# Welcome to Full Stack Machine Learning's Week 4 Project!

In the final week, you will return to the workflow you built last week on the [taxi dataset](https://www.nyc.gov/site/tlc/about/tlc-trip-record-data.page). 

## Task 1: Deploy the champion
Use what you have learned in the last two weeks to make necessary modifications and to deploy your latest version of the `TaxiFarePrediction` flow to Argo.
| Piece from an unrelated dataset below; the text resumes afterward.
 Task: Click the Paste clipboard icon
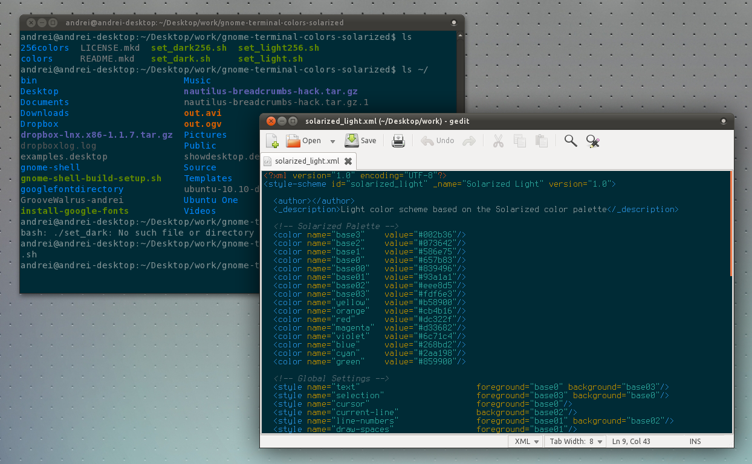coord(542,141)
Use `--branch champion` to denote this deployment as the champion model.

### The Baseline Model

Modified the code from Week 3 project
- Removed @trigger
- Added @project
- Siimplified the @card


In [34]:
%%writefile ./taxi_faire_linear_regression.py
from metaflow import FlowSpec, step, card, conda_base, current, Parameter, Flow, project, retry
from metaflow.cards import Markdown, Table, Image, Artifact

URL = "https://outerbounds-datasets.s3.us-west-2.amazonaws.com/taxi/latest.parquet"
DATETIME_FORMAT = "%Y-%m-%d %H:%M:%S"

# @trigger(events=["s3"])   # Disable trigger for this project.
@project(name="fullstack")  # <-- Add project
@conda_base(
    libraries={
        "pandas": "1.4.2",
        "pyarrow": "11.0.0",
        "scikit-learn": "1.1.2",
    }
)
class TaxiFarePrediction(FlowSpec):
    data_url = Parameter("data_url", default=URL)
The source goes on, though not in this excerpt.